Differential Diagnosis
- Single most likely diagnosis
- C. Dementia with Lewy bodies: This condition is characterized by visual hallucinations, cognitive decline, and parkinsonian motor symptoms such as rigidity and mask-like expression. The patient's symptoms of visual hallucinations, poor attention, difficulty with daily activities, and parkinsonian features (mild right arm rigidity, mask-like expression) are consistent with Dementia with Lewy bodies.
- Other Likely diagnoses
- A. Alzheimer’s type dementia: While Alzheimer's is the most common cause of dementia, the presence of visual hallucinations, parkinsonian features, and a relatively rapid decline in cognitive and motor function make Dementia with Lewy bodies more likely. However, Alzheimer's cannot be ruled out without further testing.

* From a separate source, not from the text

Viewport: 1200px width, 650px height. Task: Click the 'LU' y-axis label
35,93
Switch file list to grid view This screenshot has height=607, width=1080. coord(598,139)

- B. Frontotemporal dementia: This condition typically presents with changes in personality, behavior, and language, which are not prominent in this patient's presentation. However, some forms of frontotemporal dementia can present with parkinsonian features and cognitive decline, making it a possible consideration.
- Do Not Miss diagnoses
- D. Normal pressure hydrocephalus: Although the MRI of the brain is reported as normal, normal pressure hydrocephalus can sometimes present with subtle or non-specific changes on imaging. The patient's history of falls and gait disturbance ("legs don't seem to do what I want") could be indicative of normal pressure hydrocephalus, which classically presents with the triad of gait disturbance, dementia, and urinary incontinence. Given the potential for significant improvement with treatment (shunting), this diagnosis should not be missed.
- Rare diagnoses
- Vitamin B12 deficiency: Although rare, a deficiency in vitamin B12 can cause cognitive decline, neuropsychiatric symptoms, and neurological signs such as ataxia and weakness. Given the patient's lack of past medical history and medication use, a vitamin B12 deficiency is a rare but possible consideration.
- Prion diseases: These are rare, degenerative brain disorders that can present with rapidly progressive dementia, ataxia, and myoclonus. While the patient's presentation does not strongly suggest a prion disease, they are important to consider in the differential diagnosis of rapidly progressive dementia.